# Excerpt
Start of Block

Updated: October 31, 2020 9:36:27 am
Citing Section 21(4) of the Mental Healthcare Act, 2017, as per which, “Every person with mental illness shall be treated as equal to persons with physical illness in the provision of all healthcare,” the District Consumer Disputes Redressal Commission directed The Oriental Insurance Company Limited to settle the claim of a Mohali resident who was diagnosed with psychiatric problem. The redressal commission directed the private company to pay Rs 25,000 as compensation and cost of litigation to the complainant.
The complainant, Nirankar Singh, stated that he obtained a ‘Happy Family Floater Policy’ from The Oriental Insurance Company Limited with the hope that at the time of need he would get quality medical care without putting himself under much financial burden. On being diagnosed with a psychiatric problem, he applied for medical claim under the aforesaid policy, but the same was rejected by the insurance firm on September 27, 2018, on the ground that the disease was excluded as per Clause 4.8 of the policy.
Accordingly, Singh made a representation to the insurance firm and stated that medical insurance also covers mental health as per the Mental Healthcare Act, 2017, and that his claim must also be covered as per the directives issued by the IRDAI.
However, his plea was of no avail, hence he filed a formal complaint at the consumer commission.
In reply to the complaint at the commission, The Oriental Insurance Company Limited pleaded that the case summary clearly mentions ‘senile dementia’ under the heading ‘diagnosis’ and the same is excluded as per clause 4.8 of the policy, and thus the claim of the complainant was rightly rejected.

End of Block

# Records provided
Start of Block

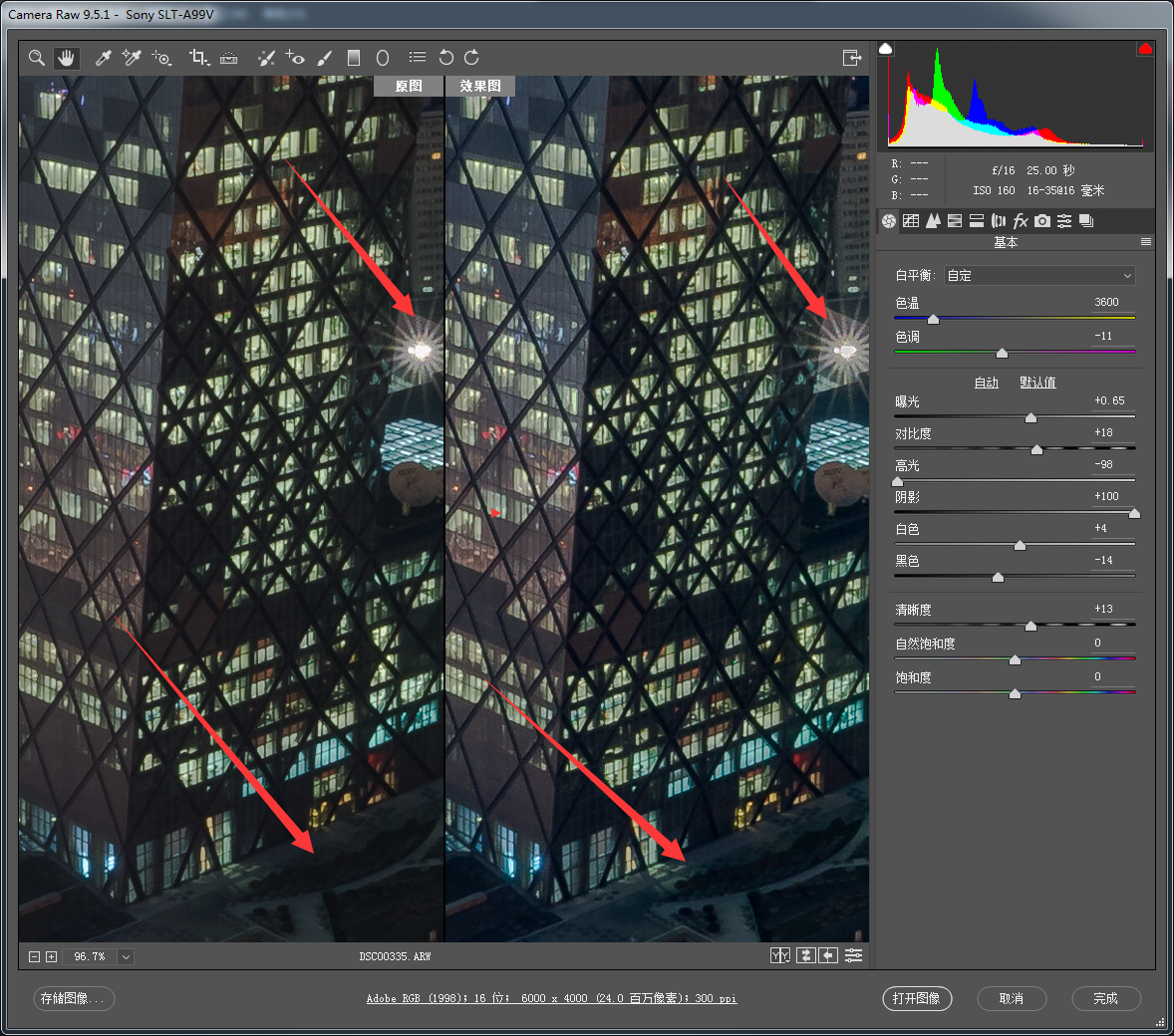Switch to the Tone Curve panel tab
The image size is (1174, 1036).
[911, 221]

End of Block
Start of Block

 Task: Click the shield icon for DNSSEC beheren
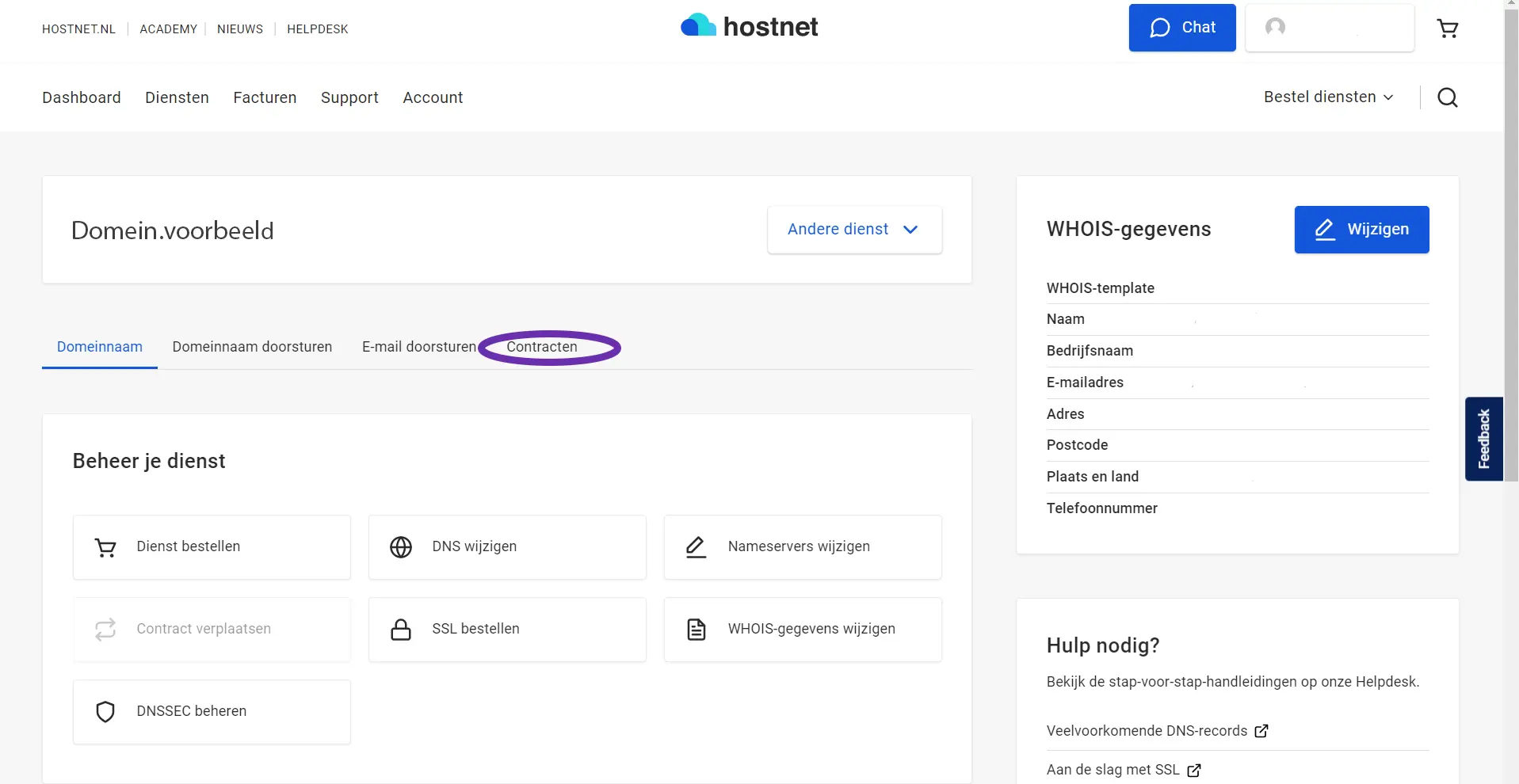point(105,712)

End of Block

# Try it
In the article above about the insurance claim, rewrite the paragraph beginning "The complainant, Nirankar Singh" as a short bulleted list that keeps its main facts.

# Written solution
- Nirankar Singh bought a 'Happy Family Floater Policy' from The Oriental Insurance Company Limited, hoping to get quality medical care when needed without heavy financial burden.
- After he was diagnosed with a psychiatric problem, he filed a medical claim under the policy.
- The insurer rejected the claim on September 27, 2018, saying the disease was excluded under Clause 4.8 of the policy.